At these points, it is important to:

Over time, you will become an expert on brain injury, and your experience as a parent becomes even more important. You are the only person who has seen your child progress through the many stages of care and recovery. You are also the one who sees your child consistently while teachers, classes, and schools change. You can help your child by:

  1. Providing information to new teachers and school staff about your child's medical and rehabilitation treatment
  2. Sharing observations of your child's strengths and difficulties
  3. Being an effective advocate by knowing your rights and those of your child under the state's law for education
  4. Coordinating the flow of information between teachers, classes, and schools
  5. Remembering that educating the school about brain injury is a long-term process, not a one-shot deal
  6. Finding experts on brain injury in your community to consult with the school as needed
  7. Working as partners, rather than adversaries, with educators whenever possible
  8. Exploring your child's hopes and goals to build a vision of your child's future

TIP: Be firm, but reasonable.

Try to keep a positive relationship with the school, even though you may have disagreements. Advocacy is not the same as arguing. Choose what is most important, and pick your battles carefully. Be flexible when you can.

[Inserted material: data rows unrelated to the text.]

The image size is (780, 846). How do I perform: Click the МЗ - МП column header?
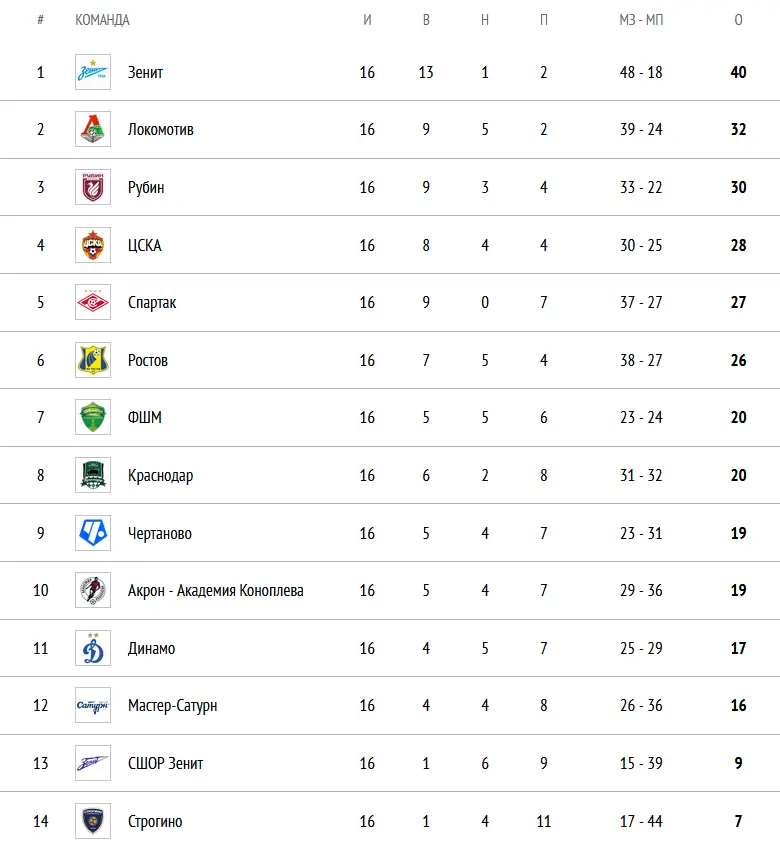click(641, 20)
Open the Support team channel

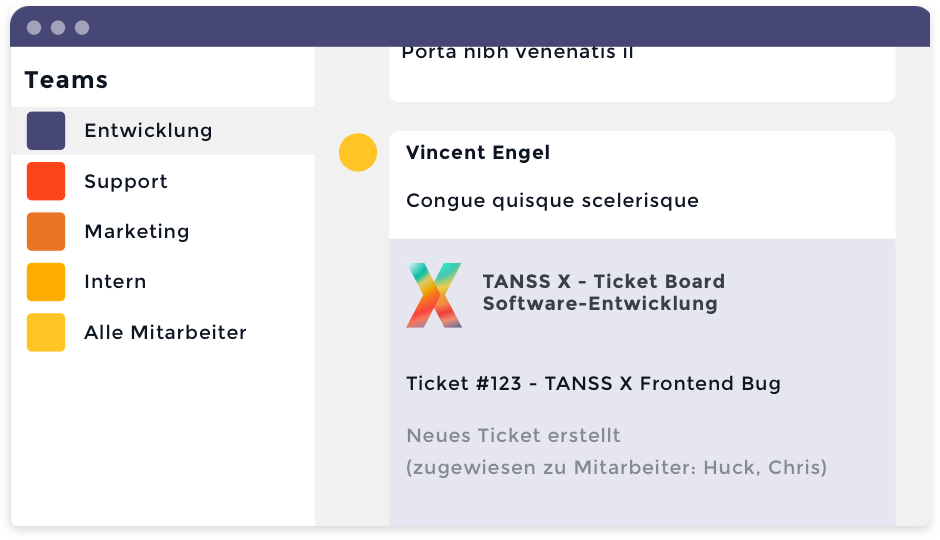(x=126, y=181)
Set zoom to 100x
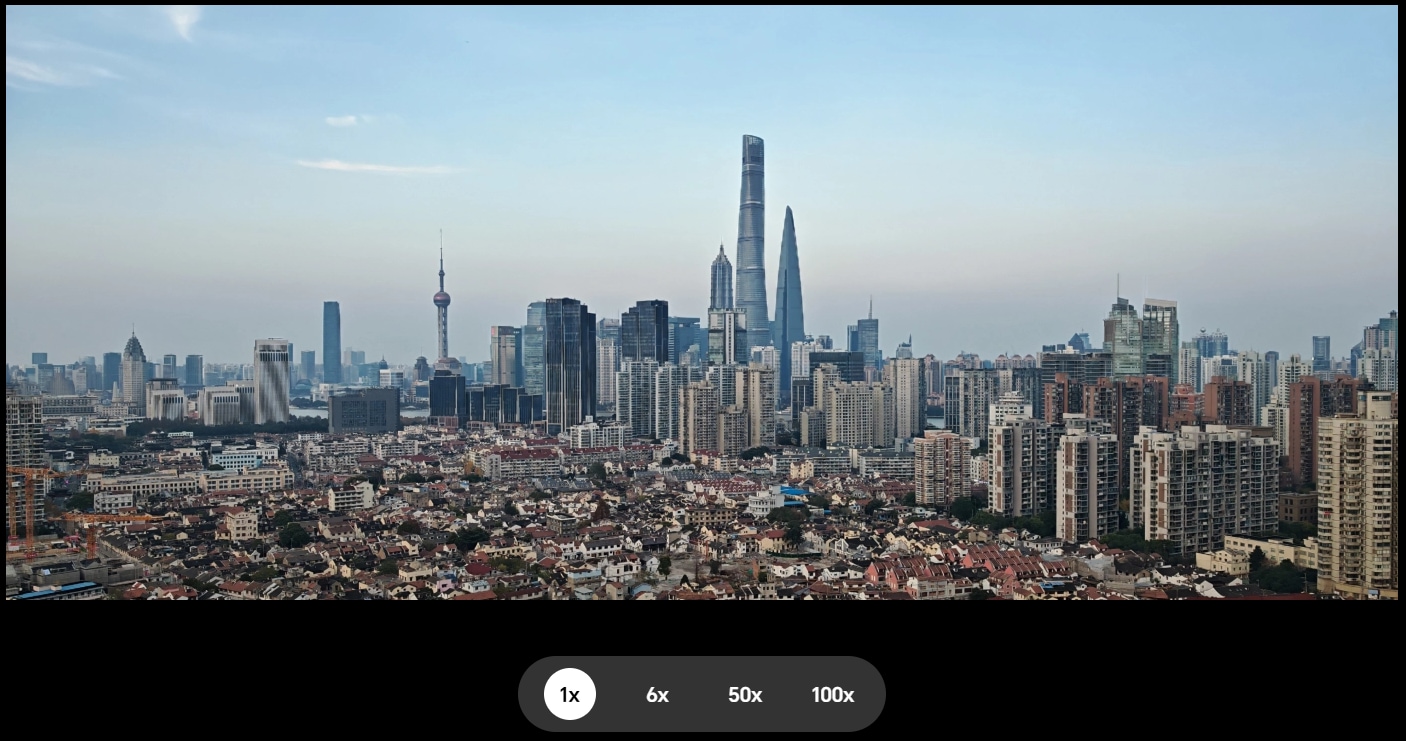The width and height of the screenshot is (1406, 741). click(x=832, y=694)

Other parents are often the best resources. You are not the first to go through this. Ask the Brain Injury Association of New Hampshire to help you find parents with children of similar ages who have had brain injuries. Through their "Connections" program, the Brain Injury Association can put you in touch with survivors of brain injury or their family members. They can share with you their experiences with schools, information about effective strategies, and knowledge about resources. It is often other parents who can best understand your concerns, questions, and worries because they have shared them.

You have the right to bring a friend, other parent, or advocate with you to any meeting with the school, including a formal IEP meeting. You also can ask the team's permission to tape record meetings, so you can review information later or share it with your family.

As a parent you will have many roles, or "wear many hats", as you work with school staff to help your child get needed services and prepare for the future. You will be an advocate, a detective, a leader, a squeaky wheel, a coordinator, and an expert on your child. Whenever you feel frustrated or confused, remember that you have a commitment and perspective unmatched by any professional. You are the parent and always will be.